Losing 23-20 at Pittsburgh is understandable and perfectly reasonable, but giving up 46 points to Georgia Tech is baffling, and only a few weeks after handing 47 points to Miami, it sparks reason for concern. These images have stuck with me …
OK folks, one more Xs and Os tip tonight. Louisville’s defense is showing some exotic coverages, but if you just sort out where everyone is on the field, you can figure out where the ball is going. This is clinical pic.twitter.com/ldjCNLQa6s
— Alex Kirshner (@alex_kirshner) September 20, 2020
How? What? Is Brian VanGorder back leading the Cardinals defense?
I’ll start by saying, yeah Louisville had some very big blown plays against Miami, but since then have really stopped a lot of big plays from happening. It gave up a few against Georgia Tech, but only one was mind-boggling like those plays against Miami. Louisville does not have the exact personnel yet to fit defensive coordinator Bryan Brown’s system and sometimes they have lapses in alignment and mental mistakes, especially in the secondary. They also struggle to tackle consistently, but that’s been the case at Louisville for years.

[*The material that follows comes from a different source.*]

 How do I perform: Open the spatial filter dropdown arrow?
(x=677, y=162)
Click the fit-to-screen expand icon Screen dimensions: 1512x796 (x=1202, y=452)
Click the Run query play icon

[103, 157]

Fatigue isn’t really a big deal. I mean, they were coming off an idle week and held Pitt to 3 points in the second half the week before. I think that was more of a problem that the offense couldn’t get anything going, kept turning the ball over and put the defense in a lot of bad spots.
Louisville doesn’t have a terrific defense. It’s a bend-but-don’t-break group so it’s hard to win if the offense can’t move the ball. It doesn’t help that they didn’t force any turnovers. I will say one touchdown in the fourth quarter was a major coverage breakdown by a safety so there are still some problems there.
That defense gave up 20 points to Georgia Tech in the fourth quarter last week, turning a one-point lead into a 19-point loss. There is an obvious fatigue question to ask here, but on top of that, how has that collapse resonated with the team in the ensuing days?
The team is doing fine after the loss. They know they let one get away from them and they are focused on Notre Dame. They know at 1-3 they don’t have a lot of time to bring back this season so whether it’s a win or not, they have to perform well against Notre Dame just to build some momentum even if they lose. I think the type of staff they have at Louisville keeps the players focused and not thinking too negative.
Lastly, broadly speaking, what are the biggest differences between what Notre Dame fans will see Saturday afternoon and what they saw on Labor Day 2019?
I think you’ll see a much more balanced, and potentially explosive, offense. Louisville should really be 3-1. They had every chance to beat Pitt, but missed three deep post routes that were open to give them a late lead. They had the ball, and the lead, with 11 minutes to play against Georgia Tech and fumbled.
Louisville is not a bad team, but offensively, it has been shooting itself in the foot and the defense isn’t good enough yet to make up for those mistakes consistently as it did against Pittsburgh. If they can connect on some deep shots and cut down turnovers Louisville can put up points, but they haven’t done that since the second half of the Miami game.
I won’t bother asking you to pick against the spread of 17 points-and-rising in Irish favor. Unless, of course, you want to.
I won’t but I could see it being a 14-point game. That wouldn’t shock me, but I won’t pick against the spread right now.